Task statement: Rewrite all of the lines below, replacing each "Where should I click to" with "Where should I tap to" and keeping everything else the same.

┄┄┄┄┄┄┄┄┄┄┄┄┄┄┄┄┄┄┄┄

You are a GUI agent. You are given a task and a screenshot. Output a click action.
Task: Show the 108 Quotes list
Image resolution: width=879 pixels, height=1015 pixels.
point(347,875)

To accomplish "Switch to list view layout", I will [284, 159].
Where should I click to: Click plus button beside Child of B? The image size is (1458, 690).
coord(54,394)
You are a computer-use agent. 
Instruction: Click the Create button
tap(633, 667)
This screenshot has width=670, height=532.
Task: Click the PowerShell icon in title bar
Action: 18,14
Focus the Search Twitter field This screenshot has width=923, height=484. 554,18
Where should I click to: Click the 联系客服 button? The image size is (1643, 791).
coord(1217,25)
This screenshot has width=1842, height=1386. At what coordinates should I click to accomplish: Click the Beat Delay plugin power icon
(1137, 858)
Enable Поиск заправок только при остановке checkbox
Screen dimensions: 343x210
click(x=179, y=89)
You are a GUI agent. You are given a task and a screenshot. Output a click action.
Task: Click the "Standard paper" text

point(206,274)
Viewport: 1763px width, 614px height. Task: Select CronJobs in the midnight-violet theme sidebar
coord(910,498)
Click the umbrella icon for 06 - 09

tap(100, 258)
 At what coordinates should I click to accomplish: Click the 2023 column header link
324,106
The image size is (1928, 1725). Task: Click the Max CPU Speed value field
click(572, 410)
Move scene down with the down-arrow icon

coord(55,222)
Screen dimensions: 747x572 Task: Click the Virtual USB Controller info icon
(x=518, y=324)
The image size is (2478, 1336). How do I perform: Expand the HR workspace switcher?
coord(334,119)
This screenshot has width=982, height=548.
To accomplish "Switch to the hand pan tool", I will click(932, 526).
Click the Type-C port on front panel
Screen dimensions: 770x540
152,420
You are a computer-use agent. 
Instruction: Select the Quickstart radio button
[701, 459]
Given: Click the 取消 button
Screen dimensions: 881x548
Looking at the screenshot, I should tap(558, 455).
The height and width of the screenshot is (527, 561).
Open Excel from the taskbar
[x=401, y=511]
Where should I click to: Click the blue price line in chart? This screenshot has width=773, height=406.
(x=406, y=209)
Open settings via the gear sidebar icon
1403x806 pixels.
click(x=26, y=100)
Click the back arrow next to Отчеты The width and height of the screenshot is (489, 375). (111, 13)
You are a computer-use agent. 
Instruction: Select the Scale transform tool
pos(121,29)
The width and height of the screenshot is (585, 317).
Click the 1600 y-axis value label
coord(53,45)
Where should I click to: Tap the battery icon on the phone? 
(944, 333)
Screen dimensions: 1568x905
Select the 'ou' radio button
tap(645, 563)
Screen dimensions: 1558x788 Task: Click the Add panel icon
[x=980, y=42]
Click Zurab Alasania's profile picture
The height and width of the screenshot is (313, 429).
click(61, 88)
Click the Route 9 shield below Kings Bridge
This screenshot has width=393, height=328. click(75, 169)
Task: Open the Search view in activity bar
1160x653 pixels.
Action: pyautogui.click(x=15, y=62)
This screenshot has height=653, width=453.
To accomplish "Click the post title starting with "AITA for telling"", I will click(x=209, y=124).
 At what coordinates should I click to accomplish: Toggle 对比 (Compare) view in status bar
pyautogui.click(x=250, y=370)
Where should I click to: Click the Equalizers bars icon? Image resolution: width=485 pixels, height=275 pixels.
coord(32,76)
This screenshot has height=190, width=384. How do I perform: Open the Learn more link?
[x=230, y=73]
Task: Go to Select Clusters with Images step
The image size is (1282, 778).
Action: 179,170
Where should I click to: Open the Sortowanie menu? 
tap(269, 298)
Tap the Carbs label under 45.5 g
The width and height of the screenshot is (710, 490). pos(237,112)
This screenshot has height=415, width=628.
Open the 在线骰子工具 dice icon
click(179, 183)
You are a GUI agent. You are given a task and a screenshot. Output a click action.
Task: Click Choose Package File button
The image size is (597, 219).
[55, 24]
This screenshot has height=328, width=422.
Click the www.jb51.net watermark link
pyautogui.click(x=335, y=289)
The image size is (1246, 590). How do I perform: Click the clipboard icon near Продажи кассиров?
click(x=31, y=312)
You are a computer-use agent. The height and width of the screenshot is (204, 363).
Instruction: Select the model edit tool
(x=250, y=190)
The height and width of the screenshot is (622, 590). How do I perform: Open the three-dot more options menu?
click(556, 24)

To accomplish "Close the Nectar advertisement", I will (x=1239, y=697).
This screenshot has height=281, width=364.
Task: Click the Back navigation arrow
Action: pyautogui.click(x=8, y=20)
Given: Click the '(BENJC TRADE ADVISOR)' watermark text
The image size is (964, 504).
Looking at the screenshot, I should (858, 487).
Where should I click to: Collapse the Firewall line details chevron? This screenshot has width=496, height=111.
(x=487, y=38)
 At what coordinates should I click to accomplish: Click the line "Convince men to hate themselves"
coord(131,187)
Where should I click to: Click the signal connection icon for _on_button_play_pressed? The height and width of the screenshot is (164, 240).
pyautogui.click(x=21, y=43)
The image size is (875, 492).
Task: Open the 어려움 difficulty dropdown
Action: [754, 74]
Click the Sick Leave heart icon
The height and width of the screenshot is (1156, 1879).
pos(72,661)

┄┄┄┄┄┄┄┄┄┄┄┄┄┄┄┄┄┄┄┄

Solved problem:
You are a GUI agent. You are given a task and a screenshot. Output a click action.
Task: Show the 108 Quotes list
Image resolution: width=879 pixels, height=1015 pixels.
point(347,875)

To accomplish "Switch to list view layout", I will [284, 159].
Where should I tap to: Click plus button beside Child of B? The image size is (1458, 690).
coord(54,394)
You are a computer-use agent. 
Instruction: Click the Create button
tap(633, 667)
This screenshot has width=670, height=532.
Task: Click the PowerShell icon in title bar
Action: 18,14
Focus the Search Twitter field This screenshot has width=923, height=484. 554,18
Where should I tap to: Click the 联系客服 button? The image size is (1643, 791).
coord(1217,25)
This screenshot has width=1842, height=1386. At what coordinates should I click to accomplish: Click the Beat Delay plugin power icon
(1137, 858)
Enable Поиск заправок только при остановке checkbox
Screen dimensions: 343x210
click(x=179, y=89)
You are a GUI agent. You are given a task and a screenshot. Output a click action.
Task: Click the "Standard paper" text

point(206,274)
Viewport: 1763px width, 614px height. Task: Select CronJobs in the midnight-violet theme sidebar
coord(910,498)
Click the umbrella icon for 06 - 09

tap(100, 258)
 At what coordinates should I click to accomplish: Click the 2023 column header link
324,106
The image size is (1928, 1725). Task: Click the Max CPU Speed value field
click(572, 410)
Move scene down with the down-arrow icon

coord(55,222)
Screen dimensions: 747x572 Task: Click the Virtual USB Controller info icon
(x=518, y=324)
The image size is (2478, 1336). How do I perform: Expand the HR workspace switcher?
coord(334,119)
This screenshot has width=982, height=548.
To accomplish "Switch to the hand pan tool", I will click(932, 526).
Click the Type-C port on front panel
Screen dimensions: 770x540
152,420
You are a computer-use agent. 
Instruction: Select the Quickstart radio button
[701, 459]
Given: Click the 取消 button
Screen dimensions: 881x548
Looking at the screenshot, I should tap(558, 455).
The height and width of the screenshot is (527, 561).
Open Excel from the taskbar
[x=401, y=511]
Where should I tap to: Click the blue price line in chart? This screenshot has width=773, height=406.
(x=406, y=209)
Open settings via the gear sidebar icon
1403x806 pixels.
click(x=26, y=100)
Click the back arrow next to Отчеты The width and height of the screenshot is (489, 375). (111, 13)
You are a computer-use agent. 
Instruction: Select the Scale transform tool
pos(121,29)
The width and height of the screenshot is (585, 317).
Click the 1600 y-axis value label
coord(53,45)
Where should I tap to: Tap the battery icon on the phone? 
(944, 333)
Screen dimensions: 1568x905
Select the 'ou' radio button
tap(645, 563)
Screen dimensions: 1558x788 Task: Click the Add panel icon
[x=980, y=42]
Click Zurab Alasania's profile picture
The height and width of the screenshot is (313, 429).
click(61, 88)
Click the Route 9 shield below Kings Bridge
This screenshot has width=393, height=328. click(75, 169)
Task: Open the Search view in activity bar
1160x653 pixels.
Action: pyautogui.click(x=15, y=62)
This screenshot has height=653, width=453.
To accomplish "Click the post title starting with "AITA for telling"", I will click(x=209, y=124).
 At what coordinates should I click to accomplish: Toggle 对比 (Compare) view in status bar
pyautogui.click(x=250, y=370)
Where should I tap to: Click the Equalizers bars icon? Image resolution: width=485 pixels, height=275 pixels.
coord(32,76)
This screenshot has height=190, width=384. How do I perform: Open the Learn more link?
[x=230, y=73]
Task: Go to Select Clusters with Images step
The image size is (1282, 778).
Action: 179,170
Where should I tap to: Open the Sortowanie menu? 
tap(269, 298)
Tap the Carbs label under 45.5 g
The width and height of the screenshot is (710, 490). pos(237,112)
This screenshot has height=415, width=628.
Open the 在线骰子工具 dice icon
click(179, 183)
You are a GUI agent. You are given a task and a screenshot. Output a click action.
Task: Click Choose Package File button
The image size is (597, 219).
[55, 24]
This screenshot has height=328, width=422.
Click the www.jb51.net watermark link
pyautogui.click(x=335, y=289)
The image size is (1246, 590). How do I perform: Click the clipboard icon near Продажи кассиров?
click(x=31, y=312)
You are a computer-use agent. The height and width of the screenshot is (204, 363).
Instruction: Select the model edit tool
(x=250, y=190)
The height and width of the screenshot is (622, 590). How do I perform: Open the three-dot more options menu?
click(556, 24)

To accomplish "Close the Nectar advertisement", I will (x=1239, y=697).
This screenshot has height=281, width=364.
Task: Click the Back navigation arrow
Action: pyautogui.click(x=8, y=20)
Given: Click the '(BENJC TRADE ADVISOR)' watermark text
The image size is (964, 504).
Looking at the screenshot, I should (858, 487).
Where should I tap to: Collapse the Firewall line details chevron? This screenshot has width=496, height=111.
(x=487, y=38)
 At what coordinates should I click to accomplish: Click the line "Convince men to hate themselves"
coord(131,187)
Where should I tap to: Click the signal connection icon for _on_button_play_pressed? The height and width of the screenshot is (164, 240).
pyautogui.click(x=21, y=43)
The image size is (875, 492).
Task: Open the 어려움 difficulty dropdown
Action: [754, 74]
Click the Sick Leave heart icon
The height and width of the screenshot is (1156, 1879).
pos(72,661)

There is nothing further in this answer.